Ockham’s razor (also spelled Occam’s razor, pronounced AHK-uhmz RAY-zuhr) is the idea that, in trying to understand something, getting unnecessary information out of the way is the fastest way to the truth or to the best explanation. William of Ockham (1285-1349), English theologian and philosopher, spent his life developing a philosophy that reconciled religious belief with demonstratable, generally experienced truth, mainly by separating the two. Where earlier philosophers attempted to justify God’s existence with rational proof, Ockham declared religious belief to be incapable of such proof and a matter of faith. He rejected the notions preserved from Classical times of the independent existence of qualities such as truth, hardness, and durability and said these ideas had value only as descriptions of particular objects and were really characteristics of human cognition.

Ockham was noted for his insistence on paying close attention to language as a tool for thinking and on observation as a tool for testing reality. His thinking and writing is considered to have laid the groundwork for modern scientific inquiry.

Ockham’s insistence on the use of parsimony (we might call it minimalism) in thought resulted in some later writer’s invention of the term, Ockham’s razor. Among his statements (translated from his Latin) are: “Plurality is not to be assumed without necessity” and “What can be done with fewer [assumptions] is done in vain with more.” One consequence of this methodology is the idea that the simplest or most obvious explanation of several competing ones is the one that should be preferred until it is proven wrong.

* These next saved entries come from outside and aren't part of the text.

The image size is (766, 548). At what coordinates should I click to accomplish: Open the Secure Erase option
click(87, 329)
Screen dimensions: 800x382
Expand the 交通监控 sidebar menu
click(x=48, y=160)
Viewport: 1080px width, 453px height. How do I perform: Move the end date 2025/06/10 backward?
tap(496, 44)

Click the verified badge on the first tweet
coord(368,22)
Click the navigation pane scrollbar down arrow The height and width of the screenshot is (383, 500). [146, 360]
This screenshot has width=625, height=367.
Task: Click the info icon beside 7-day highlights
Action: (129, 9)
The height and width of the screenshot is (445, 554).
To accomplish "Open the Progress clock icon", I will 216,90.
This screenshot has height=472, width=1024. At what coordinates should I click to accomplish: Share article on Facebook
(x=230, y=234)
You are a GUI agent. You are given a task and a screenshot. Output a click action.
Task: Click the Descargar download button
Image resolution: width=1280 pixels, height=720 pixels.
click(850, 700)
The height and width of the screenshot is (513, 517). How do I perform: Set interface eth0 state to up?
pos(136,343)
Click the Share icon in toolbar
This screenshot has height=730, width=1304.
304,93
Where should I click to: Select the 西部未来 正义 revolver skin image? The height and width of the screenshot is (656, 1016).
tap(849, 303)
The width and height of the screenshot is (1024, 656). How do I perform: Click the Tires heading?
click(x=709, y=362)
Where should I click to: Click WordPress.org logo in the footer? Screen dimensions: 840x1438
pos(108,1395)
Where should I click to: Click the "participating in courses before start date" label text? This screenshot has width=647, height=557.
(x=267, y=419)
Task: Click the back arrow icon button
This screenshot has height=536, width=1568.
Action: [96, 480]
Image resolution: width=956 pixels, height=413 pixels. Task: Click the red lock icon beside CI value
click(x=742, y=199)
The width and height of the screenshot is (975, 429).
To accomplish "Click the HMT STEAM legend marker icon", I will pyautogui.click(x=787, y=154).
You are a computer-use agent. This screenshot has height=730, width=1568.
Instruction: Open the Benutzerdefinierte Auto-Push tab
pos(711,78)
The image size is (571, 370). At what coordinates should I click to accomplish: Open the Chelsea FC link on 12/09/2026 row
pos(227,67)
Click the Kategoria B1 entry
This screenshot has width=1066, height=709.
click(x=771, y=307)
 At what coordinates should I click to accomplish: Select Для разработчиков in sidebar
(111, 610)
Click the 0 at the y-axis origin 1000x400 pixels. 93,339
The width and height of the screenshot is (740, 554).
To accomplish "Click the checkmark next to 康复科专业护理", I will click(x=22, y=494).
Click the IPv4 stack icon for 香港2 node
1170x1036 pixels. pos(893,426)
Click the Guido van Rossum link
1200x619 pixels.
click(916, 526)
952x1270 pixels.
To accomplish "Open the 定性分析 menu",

The article in “Philosophy Now” tackles the logical boundaries of this principle. When it can be used and when it can not be used. I won’t reiterate the article here, only expand upon it – and in a way that doesn’t require reading the article to get my point. Here goes:

One common atheist line of reasoning is that since science is successfully explaining more and more of existence, the need for God becomes less and less. And by applying Ockham’s Razor, we might as well erase the need for a God altogether. This is a theme common among New Atheist authors such authors as Richard Dawkins and Sam Harris.

This logic is wrong. And it is easily proven through simple mathematics:

If you have one value decreasing as a result of another increasing, you cannot simply assume that if the increasing value gets arbitrarily high, the other will eventually become zero. Even if the increasing value becomes infinite, there is no reason to think that the decreasing value becomes zero.

Consider this simple equation:

$f(x) = \frac{1}{x}$

As “x” approaches infinity, the result, “f(x)” approaches zero. But it will never become zero. Because if you were to equate 1/∞ with zero, you would get the obvious absurdity that ∞/∞ is also zero:

$\frac{\infty}{\infty} = \infty * \frac{1}{\infty} = \infty * 0 = 0$

..which obviously is absurd. Informally, such uses of Ockham’s Razor comes under the heading of the “hasty generalization” fallacy.